# Work instruction:
From the entries below, transcribe exactly the lines between the line holding "You are a GUI" and the line holding "The width and", inclusive; skip all other lines.

===== Task data =====

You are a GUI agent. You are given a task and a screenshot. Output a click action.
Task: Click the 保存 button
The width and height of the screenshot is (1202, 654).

=====
===== Task data =====

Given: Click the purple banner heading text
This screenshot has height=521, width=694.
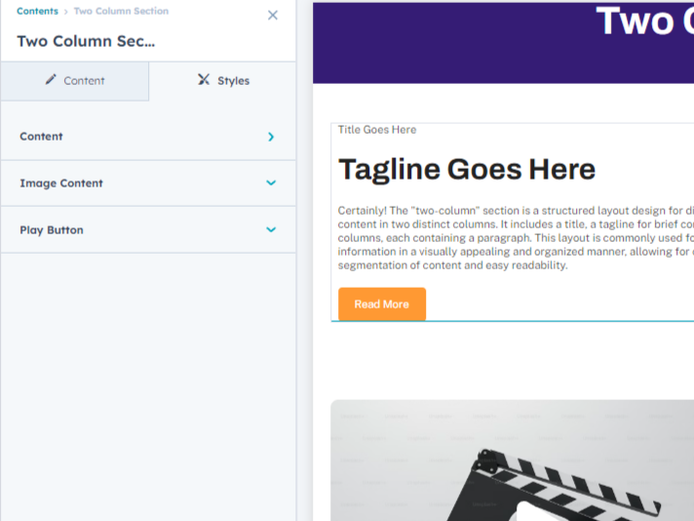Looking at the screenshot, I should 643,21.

=====
===== Task data =====

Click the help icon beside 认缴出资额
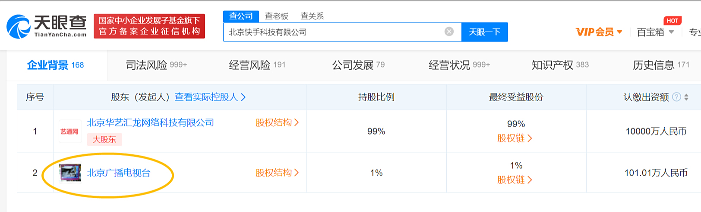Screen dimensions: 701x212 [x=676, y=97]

=====

# Exercise response:
You are a GUI agent. You are given a task and a screenshot. Output a click action.
Task: Click the 保存 button
The width and height of the screenshot is (1202, 654).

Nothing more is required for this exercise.